A literatura machadiana sempre me chamou muito a atenção pela riqueza dos dramas e diálogos, algo que sempre me faz pensar em outro escritor que também admiro pelas mesmas características, Fiódor Dostoiévski.
O drama do personagem Estevão parece não ser o central na obra depois de algumas páginas, mas quando terminamos a leitura começamos a perceber que Machado começa com ele e termina com ele sua narração, e isto não me parece algo fortuito ou mero recurso literário. Na verdade, parece-me que a figura de Estevão, em sua apatia interna e falta de vigor moral e clareza racional, refém de um espírito suscetível a qualquer paixão rasa e sem fundamento, revela muito mais que simplesmente um “adoslecente abobado” que não amadureceu, revela a imagem de uma sociedade carente de fundamento, carente de formação interior e de firmeza moral. Estevão não é uma vítima de Guiomar, seu amor não correspondido, muito menos de Luís Alves, seu amigo que acabou por realizar o sonho que era de Estevão. Estevão é na realidade e ao final de todos os fatos, vítima da própria fraqueza, da própria cortina de fumaça alimentada pela debilidade de seu espírito que enxergava em alguém que nem conhecia direito uma grande paixão.
A bela Guiomar, que para muitos leitores poderá parecer fria e sem piedade, não foi a causadora da ruína sentimental de Estevão e nem o fracasso da investida de Jorge, sobrinho de sua madrinha, com quem morava. Guiomar sim, parece-me ser vítima, e vítima de sua simples e pura natureza de pessoa sóbria, serena, sem excessos e sem intenções. Poderia dizer que se Guiomar teve culpa de algo, foi por ser submissa de modo excessivo aos sentimentos de sua madrinha, que por vezes parecia aprisionar-lhe numa redoma onde tudo devia ser muito bem medido no falar e expressar para não desapontar aquela a quem devia o acolhimento como filha em sua casa. A aparente frieza de Guiomar diante da paixão doentia de Estevão não era maldade, mas apenas sinceridade de quem não via convicção emocional em tal espírito ao ponto de despertar um possível sentimento recíproco. Algo que em Luiz Alves encontrou sem muita demora e a tempo de vencer sua submissão sentimental à madrinha e fugir de um casamento indesejado com Jorge.
Não sou muito favorável por resumir histórias, mas encanta-me a possibilidade de apresentar o cenário em que o leitor poderá encontrar por si mesmo outras tantas impressões significativas dos personagens desenvolvidos pelo escritor, que em realidade não deixam de expressar os resultados das observações que o mesmo escritor tirou da sociedade em que vivia em seu tempo.
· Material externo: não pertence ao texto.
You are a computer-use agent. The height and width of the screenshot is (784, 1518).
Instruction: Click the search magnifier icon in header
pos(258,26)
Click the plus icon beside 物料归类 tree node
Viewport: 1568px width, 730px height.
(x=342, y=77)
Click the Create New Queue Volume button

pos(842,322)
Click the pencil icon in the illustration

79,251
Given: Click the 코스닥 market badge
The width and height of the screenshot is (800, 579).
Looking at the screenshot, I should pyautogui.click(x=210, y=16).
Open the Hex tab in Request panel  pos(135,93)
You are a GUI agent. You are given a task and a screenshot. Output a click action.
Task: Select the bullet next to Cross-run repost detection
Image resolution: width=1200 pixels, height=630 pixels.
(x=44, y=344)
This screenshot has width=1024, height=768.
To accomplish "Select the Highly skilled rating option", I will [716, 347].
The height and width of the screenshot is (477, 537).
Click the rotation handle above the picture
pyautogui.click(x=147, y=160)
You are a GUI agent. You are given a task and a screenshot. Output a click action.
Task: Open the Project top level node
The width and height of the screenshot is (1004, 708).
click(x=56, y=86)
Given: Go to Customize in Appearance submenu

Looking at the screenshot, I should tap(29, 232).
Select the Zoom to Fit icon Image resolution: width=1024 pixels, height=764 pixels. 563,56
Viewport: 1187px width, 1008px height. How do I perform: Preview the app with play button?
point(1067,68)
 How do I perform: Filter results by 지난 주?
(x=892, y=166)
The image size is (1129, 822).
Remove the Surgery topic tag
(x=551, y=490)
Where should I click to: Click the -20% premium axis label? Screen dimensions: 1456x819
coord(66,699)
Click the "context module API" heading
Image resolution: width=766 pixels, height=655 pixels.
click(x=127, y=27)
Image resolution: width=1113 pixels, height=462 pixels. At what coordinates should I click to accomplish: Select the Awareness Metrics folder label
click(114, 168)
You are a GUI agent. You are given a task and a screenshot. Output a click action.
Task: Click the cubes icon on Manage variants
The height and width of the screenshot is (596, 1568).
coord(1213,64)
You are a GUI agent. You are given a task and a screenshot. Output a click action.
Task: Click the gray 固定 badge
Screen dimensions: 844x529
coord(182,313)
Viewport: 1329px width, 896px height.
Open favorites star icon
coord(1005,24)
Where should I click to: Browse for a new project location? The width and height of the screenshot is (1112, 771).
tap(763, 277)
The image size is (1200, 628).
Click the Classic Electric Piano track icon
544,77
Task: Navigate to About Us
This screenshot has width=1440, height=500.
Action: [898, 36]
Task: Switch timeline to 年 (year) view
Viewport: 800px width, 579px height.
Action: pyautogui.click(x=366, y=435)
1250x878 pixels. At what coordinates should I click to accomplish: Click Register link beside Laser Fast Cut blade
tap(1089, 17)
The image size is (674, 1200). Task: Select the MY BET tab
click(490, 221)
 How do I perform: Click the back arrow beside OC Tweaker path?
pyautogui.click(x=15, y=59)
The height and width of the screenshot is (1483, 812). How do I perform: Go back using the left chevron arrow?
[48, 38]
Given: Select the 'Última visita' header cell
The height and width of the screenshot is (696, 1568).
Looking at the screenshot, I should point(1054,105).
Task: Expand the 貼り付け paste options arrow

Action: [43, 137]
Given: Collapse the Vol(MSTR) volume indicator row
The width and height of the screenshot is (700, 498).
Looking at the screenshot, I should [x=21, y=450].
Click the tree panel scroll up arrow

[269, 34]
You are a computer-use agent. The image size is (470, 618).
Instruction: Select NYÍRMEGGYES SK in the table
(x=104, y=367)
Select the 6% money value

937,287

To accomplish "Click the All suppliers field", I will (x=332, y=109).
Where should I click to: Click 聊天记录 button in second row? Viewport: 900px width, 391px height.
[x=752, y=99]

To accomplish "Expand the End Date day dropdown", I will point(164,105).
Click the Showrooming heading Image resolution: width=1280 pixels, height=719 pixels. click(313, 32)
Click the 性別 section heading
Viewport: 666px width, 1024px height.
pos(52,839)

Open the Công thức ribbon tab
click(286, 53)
Existem várias definições sobre as pessoas que se apaixonam facilmente e doentiamente, mas o nosso personagem destacado desta história, o infeliz Estevão, se encaixaria na definição mais atualizada de erotomania, uma doença psiquiátrica em que o indivíduo tem a ilusão de que a outra pessoa está apaixonada por ela e nutre internamente esta paixão. Claro que Guiomar nunca mostrou isso a Estevão, mas em sua ilusão, ela seria sua natural paixão e deveria ser a luva para a sua mão. O que mostra o quanto a crueza da realidade não ameniza o resultado para os doentes de espírito.